An ombudsman is a trained and certified volunteer who advocates for people who live in nursing homes, assisted living facilities and adult family-care homes. The vulnerable individuals in these facilities often have no one to speak for them or keep an eye on the level and quality of care they receive. Ombudsmen will be there to serve as the “voice” of a resident when no one else is willing or able.
Throughout Florida, ombudsmen are organized into “councils” based on location. There are 18 local councils throughout the state. Paid State of Florida employees manage and administratively support each of these offices.
“Ombudsman work,” as it is referred to in many of these questions, primarily involves investigating complaint(s) received from or on behalf of people who live in nursing homes, assisted living facilities or adult family-care homes; conducting annual assessments of long-term care facilities; attending local monthly council meetings; and building trusting relationships with residents of long-term care facilities.
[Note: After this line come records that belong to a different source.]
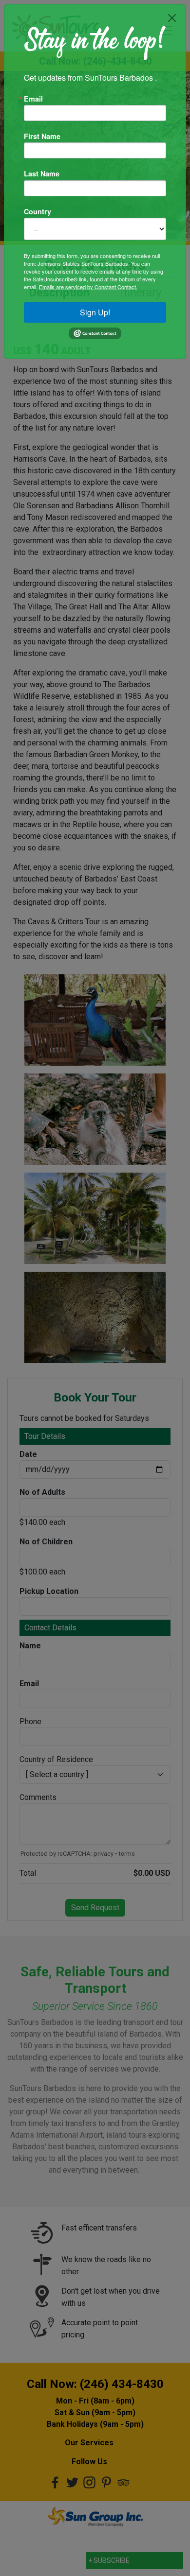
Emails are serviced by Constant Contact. (88, 287)
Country (37, 211)
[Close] (172, 18)
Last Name (41, 173)
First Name (42, 136)
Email (33, 98)
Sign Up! (95, 312)
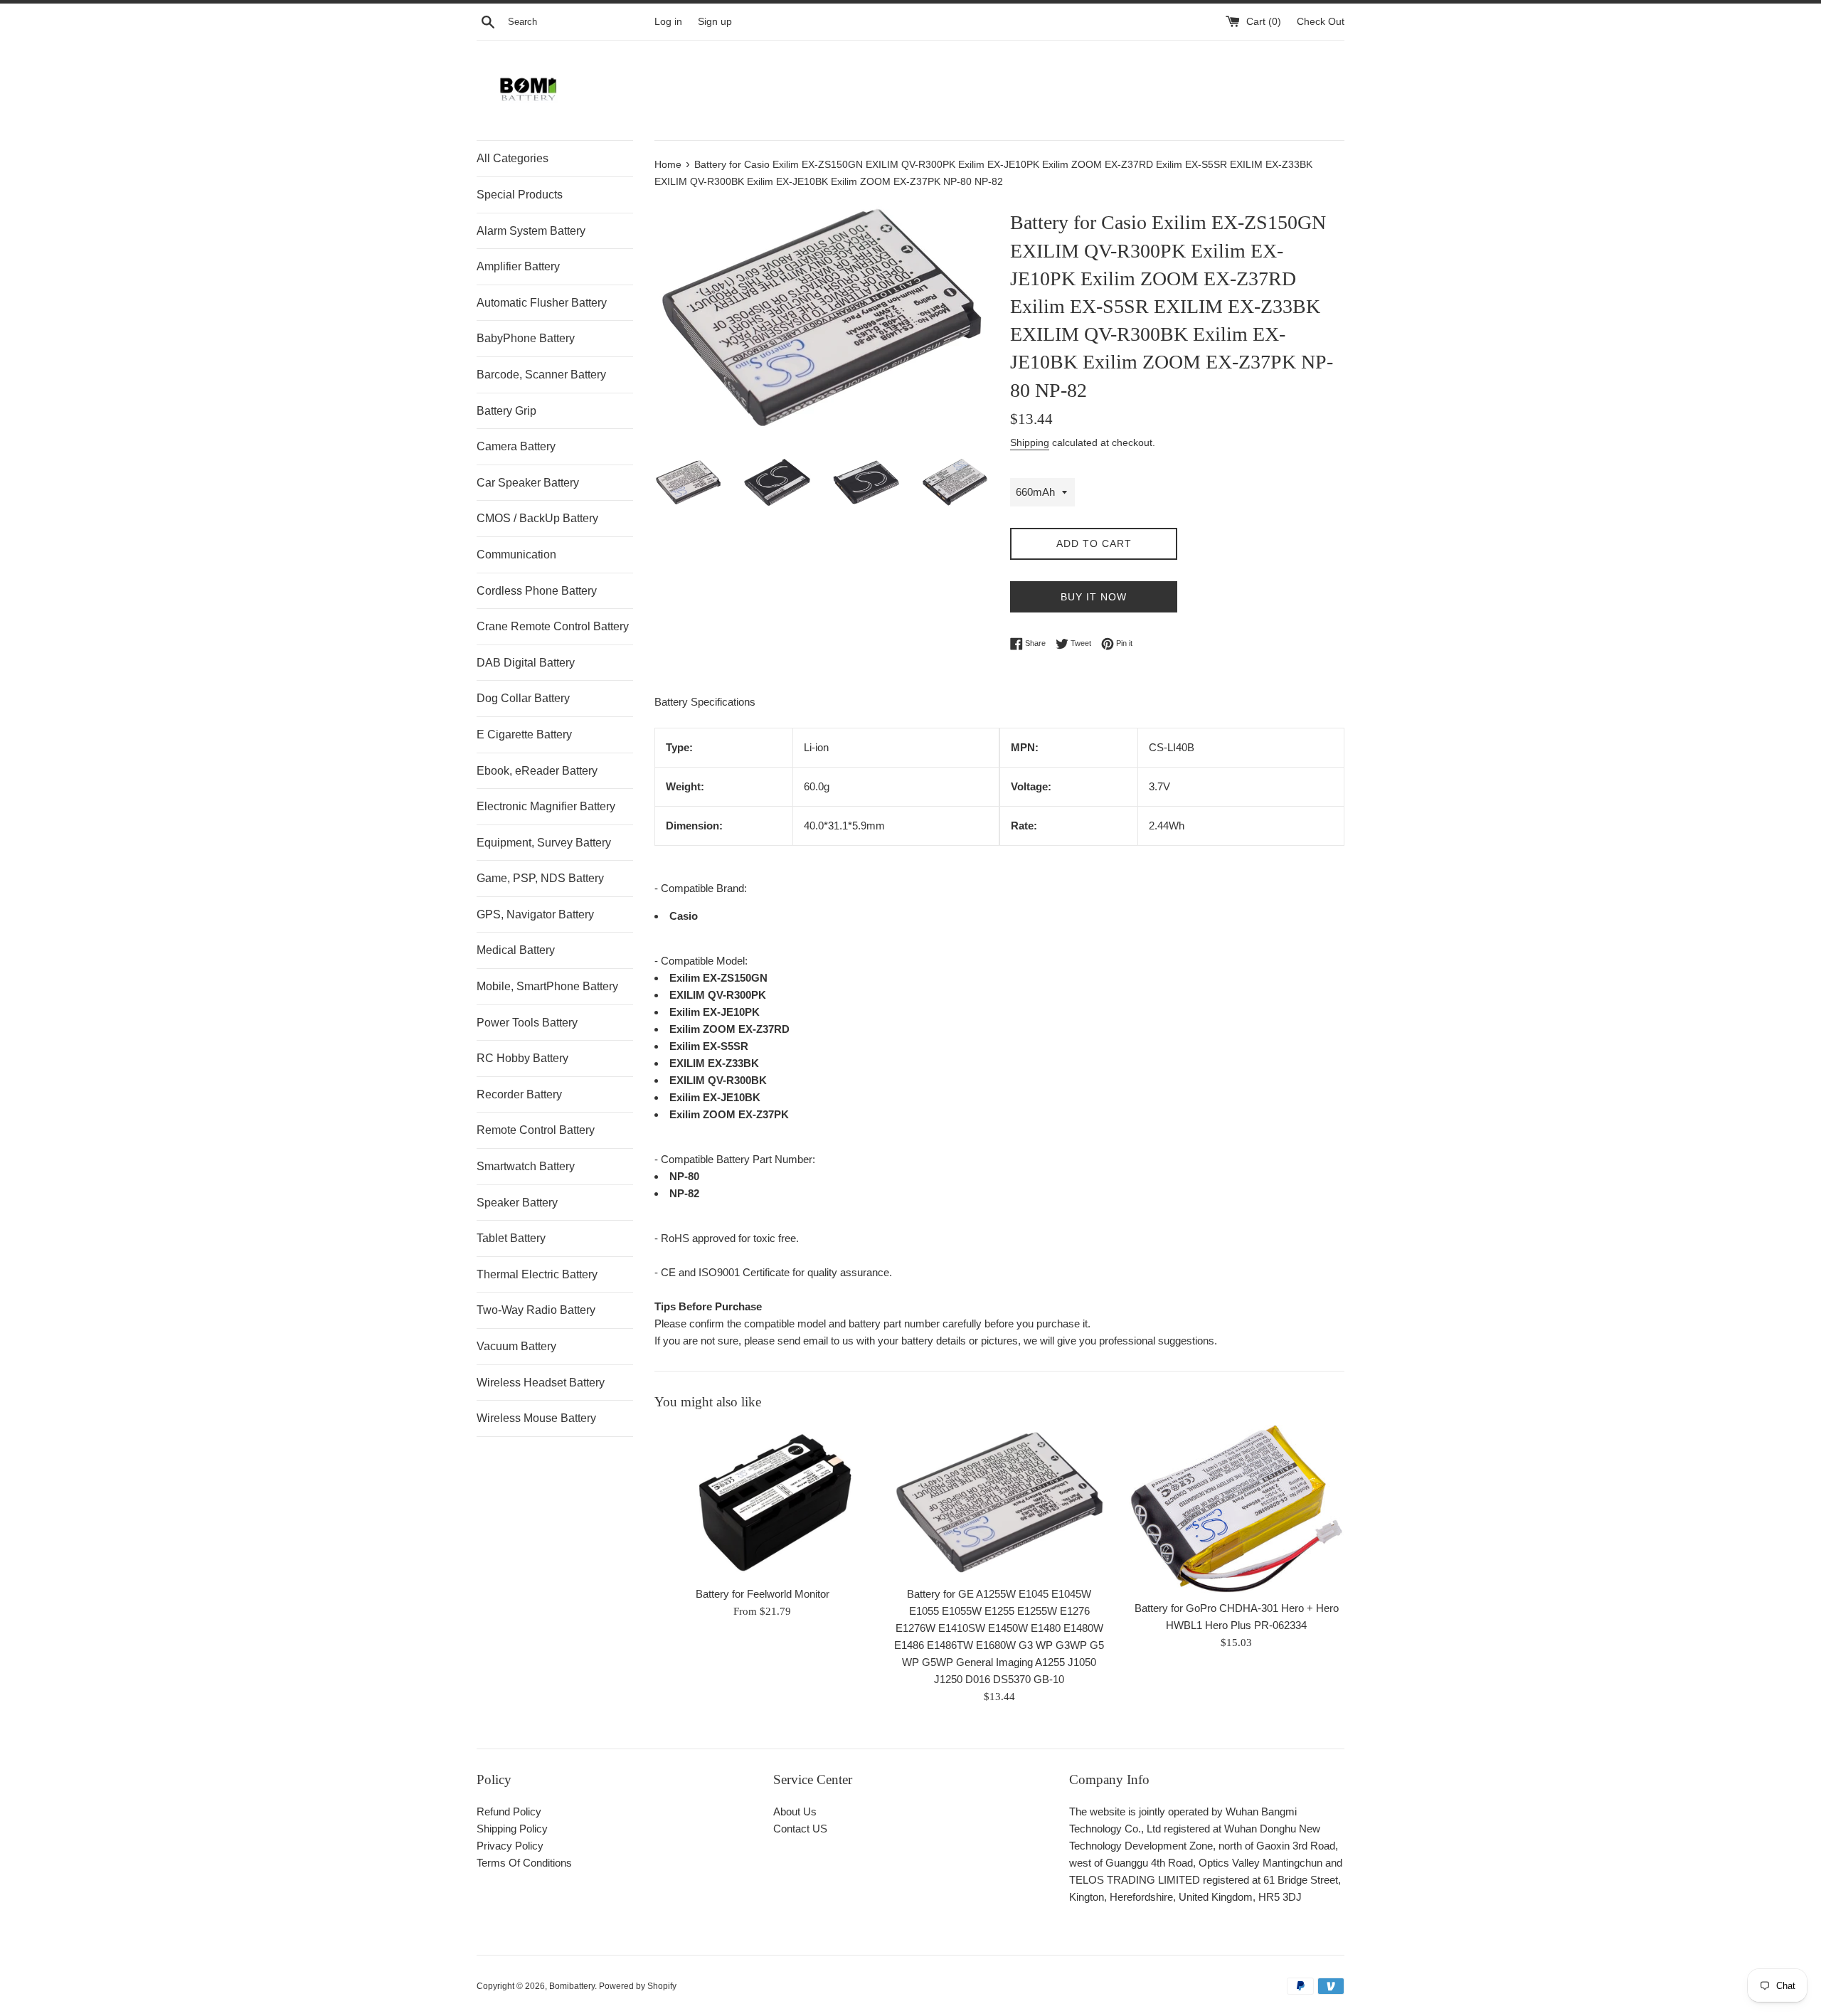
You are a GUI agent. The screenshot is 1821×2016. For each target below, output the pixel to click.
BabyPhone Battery (526, 338)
Ombudsmen are first and foremost advocates. Ombudsmen are not in place to attempt a compromise between a long-term care facility and a family member, caregiver, guardian or resident. An ombudsman’s job is to be biased in favor of residents, and the ombudsman will do his or her best to resolve a complaint or case to the full satisfaction of the residents involved.
While volunteer ombudsmen come from a variety of backgrounds, the only special requirements are compassion and a willingness to help others. The Ombudsman Program provides the necessary training to becoming an ombudsman. Seasoned ombudsmen as well as District Ombudsman Managers are always available to answer questions and provide assistance.
After completing the necessary paperwork, potential ombudsmen attend three sessions of classroom training and three sessions of field training. Trainings are usually provided by the District Ombudsman Manager, State Trainer or a seasoned ombudsman volunteer.
As representatives of the State of Florida, ombudsmen receive reimbursement at the current rate of $0.445 for each mile they travel while doing ombudsman work. Ombudsmen also receive reimbursement for meals while doing ombudsman work. The full set of State of Florida policies for reimbursement will be outlined for you during the application process.
Only as far as you want. Most ombudsmen prefer to visit facilities close to home, and the Ombudsman Program is able to accommodate this. Sometimes you may be asked to travel a little further but the decision is ultimately your own.